The Result: Perfect, Structured Data

ticket_id	feedback	customer_tier	sentiment	urgency	category	requires_followup	confidence_score
1001	My account was charged twice…	premium	negative	high	billing	true	0.95
1002	Love the new feature update…	basic	positive	low	product	false	0.92
1003	The app crashes every time…	premium	negative	medium	technical	true	0.88
1004	Billing issue - can someone…	basic	neutral	medium	billing	true	0.90
1005	Outstanding customer service…	enterprise	positive	low	service	false	0.94

What Just Happened?

Zero rate limit errors - Intelligent throttling handled everything
Perfect data validation - Every field matches your Pydantic schema
Automatic DataFrame integration - Results merged seamlessly
Type safety - Your IDE now has full autocompletion
Production ready - This code works at any scale

Advanced Use Cases: Where This Really Shines

1. Model Comparison Made Trivial

Want to compare GPT-4 vs Claude vs Gemini on the same dataset? Easy:

# Compare 3 models in 3 lines
models = {
    "gpt4_mini": "openai/gpt-4o-mini",
    "claude_haiku": "anthropic/claude-3-haiku",
    "gemini_flash": "google/gemini-2.5-flash-lite"
}

comparison_df = df.copy()
for name, model_id in models.items():
    processor = BatchProcessor(LLMConfigs.openrouter(model=model_id))
    results = await processor.process_dataframe(
        df, 'feedback', response_model=CustomerInsight
    )
    # Add model-specific columns
    for col in ['sentiment', 'urgency', 'category']:
        comparison_df[f"{name}_{col}"] = results[col]

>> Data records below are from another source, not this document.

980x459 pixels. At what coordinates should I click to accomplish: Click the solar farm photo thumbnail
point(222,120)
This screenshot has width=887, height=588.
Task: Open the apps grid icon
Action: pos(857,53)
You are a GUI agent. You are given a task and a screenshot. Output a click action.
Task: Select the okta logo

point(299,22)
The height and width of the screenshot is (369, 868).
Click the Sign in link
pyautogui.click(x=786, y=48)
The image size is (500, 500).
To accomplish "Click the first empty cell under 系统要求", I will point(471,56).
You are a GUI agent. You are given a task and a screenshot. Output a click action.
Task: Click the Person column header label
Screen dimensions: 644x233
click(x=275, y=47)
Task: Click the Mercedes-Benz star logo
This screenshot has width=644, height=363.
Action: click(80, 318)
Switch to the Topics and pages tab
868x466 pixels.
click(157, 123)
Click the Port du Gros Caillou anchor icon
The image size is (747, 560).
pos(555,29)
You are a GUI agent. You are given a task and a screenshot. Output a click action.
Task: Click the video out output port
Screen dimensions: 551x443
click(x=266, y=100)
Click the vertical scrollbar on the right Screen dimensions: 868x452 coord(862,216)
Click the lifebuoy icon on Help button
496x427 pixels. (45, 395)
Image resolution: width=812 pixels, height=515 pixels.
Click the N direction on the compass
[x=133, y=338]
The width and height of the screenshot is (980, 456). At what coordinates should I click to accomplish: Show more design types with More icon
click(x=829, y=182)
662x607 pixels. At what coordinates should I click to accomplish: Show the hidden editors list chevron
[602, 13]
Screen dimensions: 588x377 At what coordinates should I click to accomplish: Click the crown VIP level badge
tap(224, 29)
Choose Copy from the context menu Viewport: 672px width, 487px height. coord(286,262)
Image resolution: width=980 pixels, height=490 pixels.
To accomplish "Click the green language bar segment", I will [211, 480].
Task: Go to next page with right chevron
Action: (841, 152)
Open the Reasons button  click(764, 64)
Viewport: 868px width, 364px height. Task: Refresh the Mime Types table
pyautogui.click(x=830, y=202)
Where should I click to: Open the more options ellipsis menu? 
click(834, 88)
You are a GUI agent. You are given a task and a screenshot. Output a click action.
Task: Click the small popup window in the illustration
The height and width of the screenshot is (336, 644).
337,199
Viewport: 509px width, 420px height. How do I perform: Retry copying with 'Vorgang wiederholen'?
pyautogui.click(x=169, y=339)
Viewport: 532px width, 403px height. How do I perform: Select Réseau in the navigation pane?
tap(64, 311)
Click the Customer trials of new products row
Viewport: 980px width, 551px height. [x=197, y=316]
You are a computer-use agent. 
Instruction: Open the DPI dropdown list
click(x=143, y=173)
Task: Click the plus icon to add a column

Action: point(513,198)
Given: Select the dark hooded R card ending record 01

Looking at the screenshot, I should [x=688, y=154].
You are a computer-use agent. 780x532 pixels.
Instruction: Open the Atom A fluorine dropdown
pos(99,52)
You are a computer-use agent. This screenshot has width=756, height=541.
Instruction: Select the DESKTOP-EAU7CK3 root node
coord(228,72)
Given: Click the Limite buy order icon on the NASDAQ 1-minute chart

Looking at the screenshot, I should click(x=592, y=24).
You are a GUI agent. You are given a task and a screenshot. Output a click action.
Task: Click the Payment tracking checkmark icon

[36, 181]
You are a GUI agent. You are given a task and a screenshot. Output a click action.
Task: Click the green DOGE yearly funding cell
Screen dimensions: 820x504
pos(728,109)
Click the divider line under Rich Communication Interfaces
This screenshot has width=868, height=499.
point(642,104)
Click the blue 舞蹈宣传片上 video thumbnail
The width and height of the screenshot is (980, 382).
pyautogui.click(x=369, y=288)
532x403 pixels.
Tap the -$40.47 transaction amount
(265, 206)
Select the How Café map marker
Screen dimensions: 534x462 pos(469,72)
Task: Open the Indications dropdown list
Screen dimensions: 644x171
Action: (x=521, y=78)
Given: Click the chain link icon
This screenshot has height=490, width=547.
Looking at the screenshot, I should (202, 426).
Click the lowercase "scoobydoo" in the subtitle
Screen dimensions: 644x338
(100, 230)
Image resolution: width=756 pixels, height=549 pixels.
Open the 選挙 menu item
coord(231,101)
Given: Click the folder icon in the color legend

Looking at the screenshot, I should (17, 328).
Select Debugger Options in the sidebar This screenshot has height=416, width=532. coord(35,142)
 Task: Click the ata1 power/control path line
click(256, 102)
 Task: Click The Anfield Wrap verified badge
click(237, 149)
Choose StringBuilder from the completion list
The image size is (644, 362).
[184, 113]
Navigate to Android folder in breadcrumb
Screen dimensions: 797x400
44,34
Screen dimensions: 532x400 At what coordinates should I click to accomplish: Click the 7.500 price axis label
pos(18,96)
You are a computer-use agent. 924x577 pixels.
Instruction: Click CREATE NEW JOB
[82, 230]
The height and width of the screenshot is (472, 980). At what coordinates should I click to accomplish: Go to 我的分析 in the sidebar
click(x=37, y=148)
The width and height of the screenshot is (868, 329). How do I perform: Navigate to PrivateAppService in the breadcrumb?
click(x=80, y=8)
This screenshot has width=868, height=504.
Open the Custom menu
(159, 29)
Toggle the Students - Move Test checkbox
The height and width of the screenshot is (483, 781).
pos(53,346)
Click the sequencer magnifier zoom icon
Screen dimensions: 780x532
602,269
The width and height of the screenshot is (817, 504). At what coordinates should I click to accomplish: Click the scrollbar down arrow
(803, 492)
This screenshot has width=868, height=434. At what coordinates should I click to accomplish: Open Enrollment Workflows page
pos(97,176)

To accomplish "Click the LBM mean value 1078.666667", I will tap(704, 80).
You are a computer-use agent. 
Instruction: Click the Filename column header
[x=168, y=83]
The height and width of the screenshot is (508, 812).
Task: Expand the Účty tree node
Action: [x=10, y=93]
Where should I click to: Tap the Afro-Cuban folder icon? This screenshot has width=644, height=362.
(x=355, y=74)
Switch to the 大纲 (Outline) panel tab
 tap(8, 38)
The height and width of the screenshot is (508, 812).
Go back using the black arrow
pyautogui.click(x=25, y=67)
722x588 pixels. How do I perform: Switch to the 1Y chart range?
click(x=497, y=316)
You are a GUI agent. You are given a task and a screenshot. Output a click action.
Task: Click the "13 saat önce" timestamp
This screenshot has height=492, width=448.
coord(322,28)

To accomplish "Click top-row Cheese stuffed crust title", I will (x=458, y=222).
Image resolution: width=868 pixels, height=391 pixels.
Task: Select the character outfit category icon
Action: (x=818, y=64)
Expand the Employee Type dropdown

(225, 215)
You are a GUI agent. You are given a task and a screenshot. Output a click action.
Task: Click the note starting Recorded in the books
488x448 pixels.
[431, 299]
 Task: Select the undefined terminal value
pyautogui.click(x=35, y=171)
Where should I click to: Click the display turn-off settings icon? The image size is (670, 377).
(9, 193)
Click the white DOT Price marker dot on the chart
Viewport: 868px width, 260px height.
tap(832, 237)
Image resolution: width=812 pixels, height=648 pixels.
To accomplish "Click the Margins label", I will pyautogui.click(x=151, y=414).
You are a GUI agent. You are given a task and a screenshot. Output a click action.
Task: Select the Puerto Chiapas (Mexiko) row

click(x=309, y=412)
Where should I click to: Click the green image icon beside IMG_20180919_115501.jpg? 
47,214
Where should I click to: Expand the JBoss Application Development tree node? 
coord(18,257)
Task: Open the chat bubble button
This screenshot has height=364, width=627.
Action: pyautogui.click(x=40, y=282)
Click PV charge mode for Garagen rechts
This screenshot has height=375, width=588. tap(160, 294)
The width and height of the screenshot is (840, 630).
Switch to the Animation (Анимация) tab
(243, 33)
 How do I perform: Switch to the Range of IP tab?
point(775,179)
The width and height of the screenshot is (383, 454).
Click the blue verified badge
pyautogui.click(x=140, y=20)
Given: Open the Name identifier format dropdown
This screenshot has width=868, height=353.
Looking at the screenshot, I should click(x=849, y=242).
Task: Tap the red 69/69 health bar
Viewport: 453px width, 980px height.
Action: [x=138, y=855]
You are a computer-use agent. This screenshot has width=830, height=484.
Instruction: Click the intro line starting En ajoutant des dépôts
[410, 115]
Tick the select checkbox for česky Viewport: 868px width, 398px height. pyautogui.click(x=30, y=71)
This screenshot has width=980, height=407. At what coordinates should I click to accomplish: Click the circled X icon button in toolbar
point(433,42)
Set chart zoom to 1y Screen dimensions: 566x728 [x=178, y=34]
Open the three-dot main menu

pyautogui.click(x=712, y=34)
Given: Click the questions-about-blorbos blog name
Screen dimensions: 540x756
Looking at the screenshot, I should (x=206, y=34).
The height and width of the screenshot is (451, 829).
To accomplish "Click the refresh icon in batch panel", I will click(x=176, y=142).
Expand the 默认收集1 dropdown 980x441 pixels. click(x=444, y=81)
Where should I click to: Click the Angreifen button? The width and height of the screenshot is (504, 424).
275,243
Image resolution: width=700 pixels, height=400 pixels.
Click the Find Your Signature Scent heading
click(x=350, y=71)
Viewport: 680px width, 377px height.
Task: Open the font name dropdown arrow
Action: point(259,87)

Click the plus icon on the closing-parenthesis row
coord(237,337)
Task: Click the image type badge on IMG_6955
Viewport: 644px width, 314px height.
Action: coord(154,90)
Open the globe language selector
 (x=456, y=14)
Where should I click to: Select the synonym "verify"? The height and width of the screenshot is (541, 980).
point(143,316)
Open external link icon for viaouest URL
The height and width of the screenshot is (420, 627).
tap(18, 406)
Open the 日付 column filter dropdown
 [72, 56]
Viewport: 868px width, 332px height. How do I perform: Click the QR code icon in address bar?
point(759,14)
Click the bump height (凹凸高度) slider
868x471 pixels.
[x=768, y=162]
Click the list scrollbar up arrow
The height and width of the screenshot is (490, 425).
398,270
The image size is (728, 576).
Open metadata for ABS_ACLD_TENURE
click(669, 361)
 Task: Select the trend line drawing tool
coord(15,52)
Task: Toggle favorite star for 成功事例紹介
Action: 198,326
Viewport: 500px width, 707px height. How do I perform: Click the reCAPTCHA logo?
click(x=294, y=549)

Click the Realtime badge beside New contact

# Now you have side-by-side model comparison!
display(comparison_df[['feedback', 'gpt4_mini_sentiment', 'claude_haiku_sentiment', 'gemini_flash_sentiment']])

Model Comparison Benefits

This approach lets you quickly identify which models perform best for your specific use case. You might find that Claude excels at sentiment analysis while Gemini is better at categorization - all discoverable in minutes, not days.

2. Production APIs with Type-Safe Objects

Building an API? Get Pydantic objects instead of DataFrames:

# Same processing, different output format
results_objects = await processor.process_dataframe(
    df, 
    'feedback', 
    response_model=CustomerInsight,
    output_format='objects'  # Key difference
)

# Results are now type-safe Pydantic objects!
first_result = results_objects[0]
print(f"Sentiment: {first_result.sentiment}")  # IDE autocompletes!
print(f"Original ticket: {first_result.ticket_id}")  # Original data preserved!

# Perfect for FastAPI responses
from fastapi import FastAPI
app = FastAPI()

@app.post("/analyze-feedback")
async def analyze_feedback(tickets: List[str]):
    df = pd.DataFrame({'feedback': tickets})
    results = await processor.process_dataframe(
        df, 'feedback', 
        response_model=CustomerInsight, 
        output_format='objects'
    )
    return results  # FastAPI automatically serializes Pydantic objects!

From Notebook to Production

This is a great feature for data scientists moving to production. The same processing logic works in Jupyter notebooks AND FastAPI endpoints. No code rewrites, no data format conversions.

3. Error Handling That Actually Works

Real data is messy. Our processor handles it gracefully:

# Test with problematic data
messy_data = [
    "Great product!",  # Normal
    "",  # Empty string
    None,  # Null value
    "🚀🎉💯" * 1000,  # Way too long
    "Product sucks 💩",  # Emojis and profanity
]

test_df = pd.DataFrame({'feedback': messy_data})
results = await processor.process_dataframe(
    test_df, 'feedback', 
    response_model=CustomerInsight
)

# Check results - errors are handled gracefully
for i, result in enumerate(results.iterrows()):
    if 'Error:' in str(result[1].get('sentiment', '')):
        print(f"Row {i} had an error: {result[1]}")
    else:
        print(f"Row {i} processed successfully")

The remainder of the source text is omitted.